Now I may need to re-read it once more! Thanks for the post.
Anna Bowling
3. AnnaBowling
When I saw the title of this piece, I actually squeed. It's been years (pun unintended) since I've read Teddy and Linnea's story, but it all came flooding back to me merely by the briefest of mentions, which is always the mark of a classic story. I loved the depth and complexity of Spencer's books, and if she ever did want to return to publishing, we'll leave the light on for her.
Sheri Moore
4. Donna Alward
I love LaVyrle's books. VOWS was the first romance I ever read; I cut my teeth on her books and have read each one so many times they are falling apart. YEARS is one of my favorites. Who can forget "Will You Merry Me?"??? Thanks for the great post - makes me want to go and read the entire backlist again. Morning Glory is also a fave of mine. Maybe I'll grab it next.

**RECORD EXTRACTS**:
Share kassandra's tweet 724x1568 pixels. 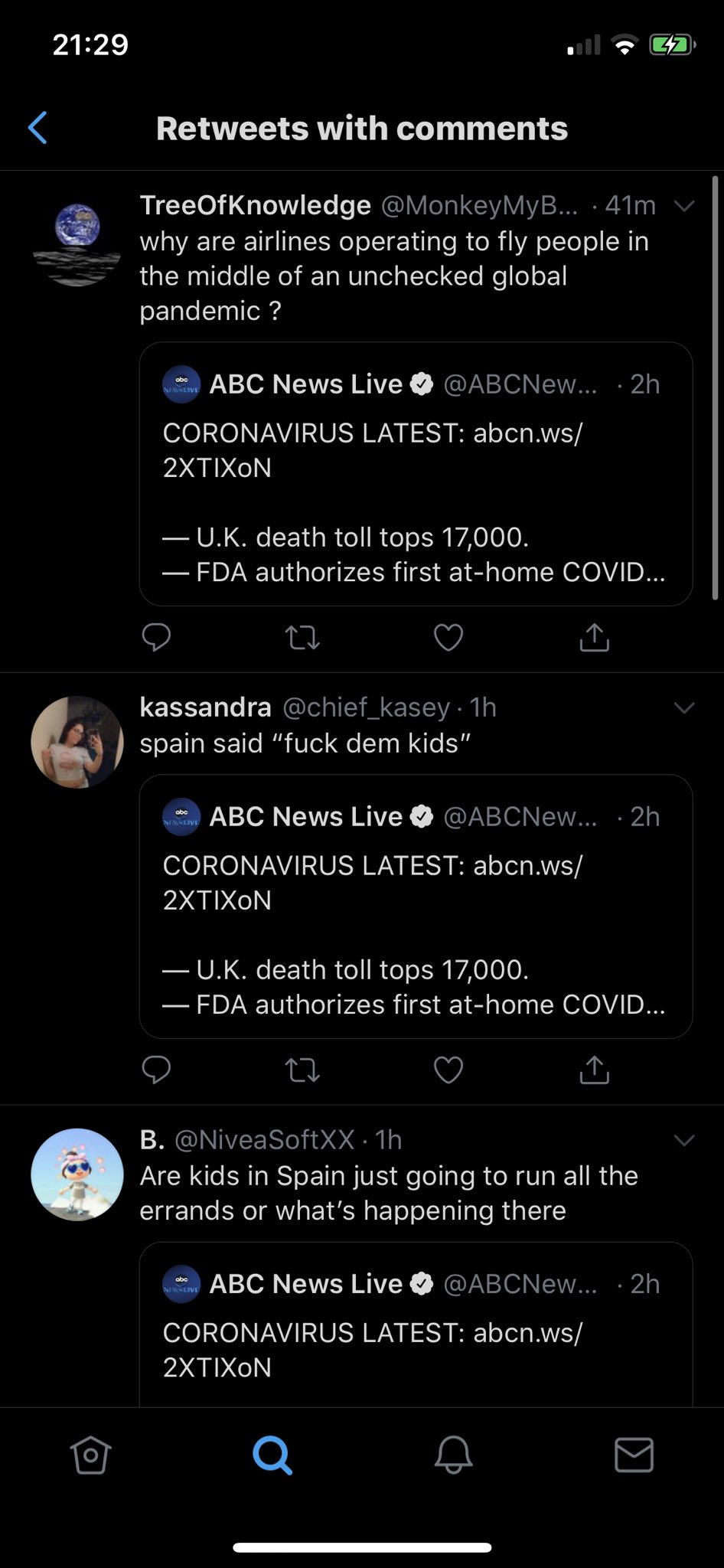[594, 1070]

==

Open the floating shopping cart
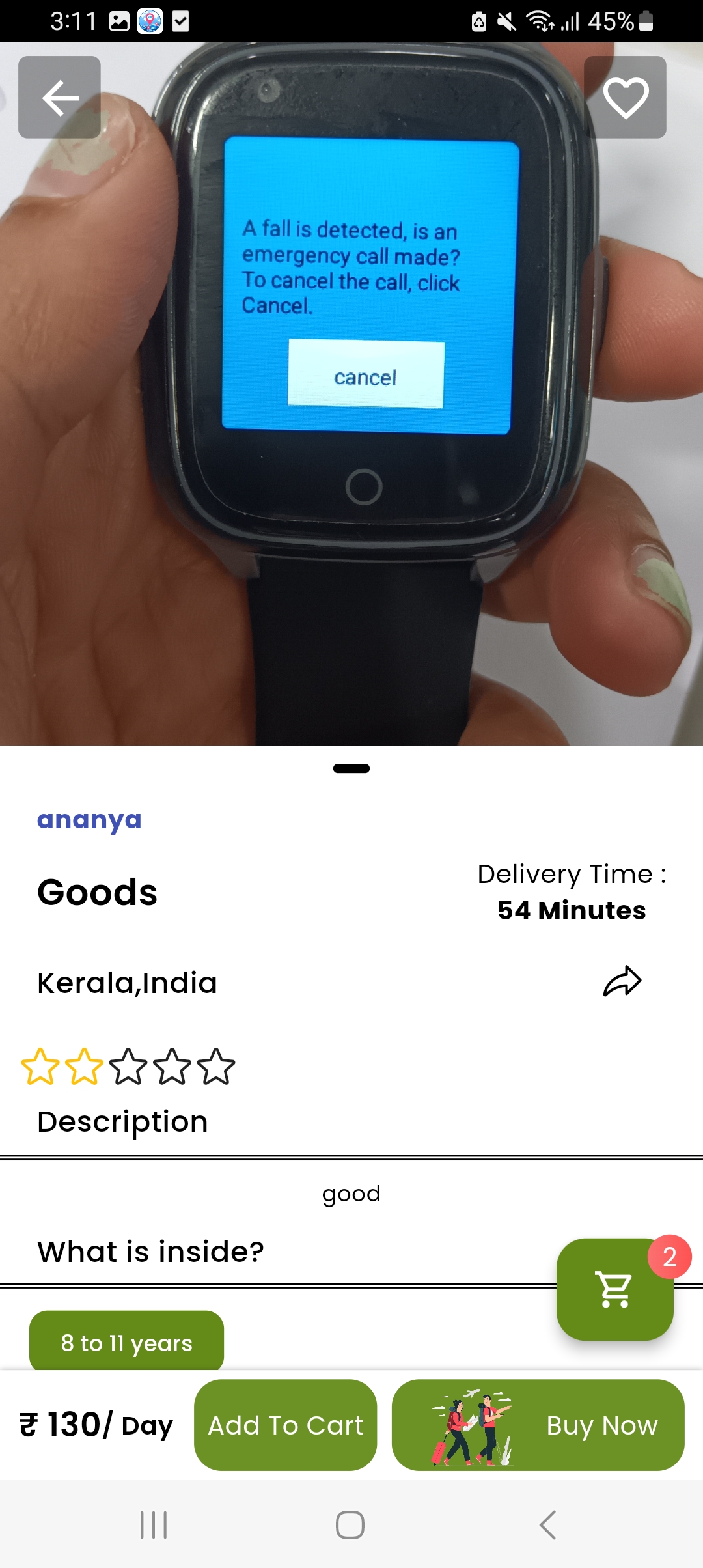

**REQUIREMENT A**: In the reader comments, translate this sentence into Spanish: "VOWS was the first romance I ever read; I cut my teeth on her books and have read each one so many times they are falling apart."
**REQUIREMENT B**:
Say whether each statement agrees with the reader comments, answering yes or no and quoting the words that decide it.
(i) The comment marked 3 says its writer read Teddy and Linnea's story only recently.
(ii) The comment marked 4 says VOWS was the first romance its writer read.
(iii) The comment marked 4 calls Morning Glory a favorite.
**REQUIREMENT C**:
Answer these questions from the reader comments.
(i) In the opening line, what does the writer say they may need to do?
(ii) In the comment marked 3, whose story does the writer say it has been years since reading?
(iii) In the comment marked 4, which book written in capital letters does the writer call one of their favorites?

**WORKED SOLUTION A**: VOWS fue la primera novela romántica que leí; me inicié con sus libros y he leído cada uno tantas veces que se están cayendo a pedazos.

**WORKED SOLUTION B**:
(i) No: "It's been years (pun unintended) since I've read Teddy and Linnea's story"
(ii) Yes: "VOWS was the first romance I ever read"
(iii) Yes: "Morning Glory is also a fave of mine."

**WORKED SOLUTION C**:
(i) Re-read it once more.
(ii) Teddy and Linnea's.
(iii) YEARS.